This is from the book Exercises in Integration by Claude George, page 37
This is an exercise that wants us to prove the so called "Poincare's formula"
and this is the solution that the book provide
What i want to ask is the part:
$\displaystyle\sum_{A} (-1)^{Card A} \displaystyle\sum_{B \supset A} meas(E_B^{'})=\displaystyle\sum_{B} meas(E_B^{'}) \displaystyle\sum_{A \subset B} (-1)^{Card A}$
If p=Card B,then $\displaystyle\sum_{A \subset B} (-1)^{Card A} = \displaystyle\sum_{r=1}^{p} (-1)^r $ ${p}\choose{r}$
I don't know how to derive Both of the R.H.S of the two equations, any help would be nice , thanks in advance.
The first equation just switched the order of the sum. If $S,T$ are finite sets, $f:S\times T\to \mathbb{R}$ is a function, $M\subset S\times T$, we can define the slices $$M_s=\{t\in T:(s,t)\in M\},$$ $$M^t=\{s\in S:(s,t)\in M\},$$ then $$\sum_{(s,t)\in M}f(s,t)=\sum_{s\in S}\sum_{t\in M_s}f(s,t)=\sum_{t\in T}\sum_{s\in M^t}f(s,t).$$
Apply this with $M=\{(A,B):A\subset B\}$. Then $M_A=\{B:B\supset A\}$ and $M^B=\{A:A\subset B\}$. Let $f(A,B)=(-1)^{\text{Card}A}meas(E'_B)$.

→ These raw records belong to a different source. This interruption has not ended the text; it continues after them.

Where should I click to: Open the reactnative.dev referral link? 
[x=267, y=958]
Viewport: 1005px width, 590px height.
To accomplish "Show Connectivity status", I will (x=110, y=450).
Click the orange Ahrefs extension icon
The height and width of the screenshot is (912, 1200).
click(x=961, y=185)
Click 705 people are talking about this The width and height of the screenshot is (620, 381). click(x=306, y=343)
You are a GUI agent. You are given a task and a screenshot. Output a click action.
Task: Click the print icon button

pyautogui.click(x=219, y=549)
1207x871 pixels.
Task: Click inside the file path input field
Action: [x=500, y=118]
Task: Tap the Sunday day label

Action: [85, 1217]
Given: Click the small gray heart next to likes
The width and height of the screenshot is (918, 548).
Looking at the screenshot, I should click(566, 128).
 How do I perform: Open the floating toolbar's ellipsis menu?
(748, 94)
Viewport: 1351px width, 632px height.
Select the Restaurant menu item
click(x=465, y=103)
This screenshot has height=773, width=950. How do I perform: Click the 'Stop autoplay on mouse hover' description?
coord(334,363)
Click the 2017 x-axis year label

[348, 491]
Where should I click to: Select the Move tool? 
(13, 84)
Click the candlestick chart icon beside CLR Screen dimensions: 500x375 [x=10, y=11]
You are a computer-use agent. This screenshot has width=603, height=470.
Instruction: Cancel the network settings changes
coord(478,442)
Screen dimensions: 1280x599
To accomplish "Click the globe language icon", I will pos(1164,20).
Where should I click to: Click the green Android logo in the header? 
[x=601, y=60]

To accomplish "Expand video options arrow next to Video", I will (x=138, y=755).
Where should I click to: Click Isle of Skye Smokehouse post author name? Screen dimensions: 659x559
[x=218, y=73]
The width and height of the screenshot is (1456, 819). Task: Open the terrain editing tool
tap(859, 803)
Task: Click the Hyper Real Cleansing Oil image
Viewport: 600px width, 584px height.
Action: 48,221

For the second piece, we can split up the sum over $A$. We split up the sets $A$ according to their cardinalities. We are (presumably) omitting $A=\varnothing$, which would be the $r=1$ term. Let $T_r$ be the set of $A\subset B$ with $\text{Card}A=r$. Then $$\sum_{A\subset B}(-1)^{\text{Card}A}=\sum_{r=1}^p\sum_{A\in T_r}(-1)^{\text{Card}A}=\sum_{r=1}^p\sum_{A\in T_r}(-1)^r.$$ The last equality is because $\text{Card}A=r$ for all $A\in T_r$. Then $\sum_{A\in T_r}(-1)^r=(-1)^r|T_r|$, and we need to calculate $|T_r|$. But since $T_r$ consists of the $r$-element subsets of $B$ (which has $p$ elements), $|T_r|=\binom{p}{r}$.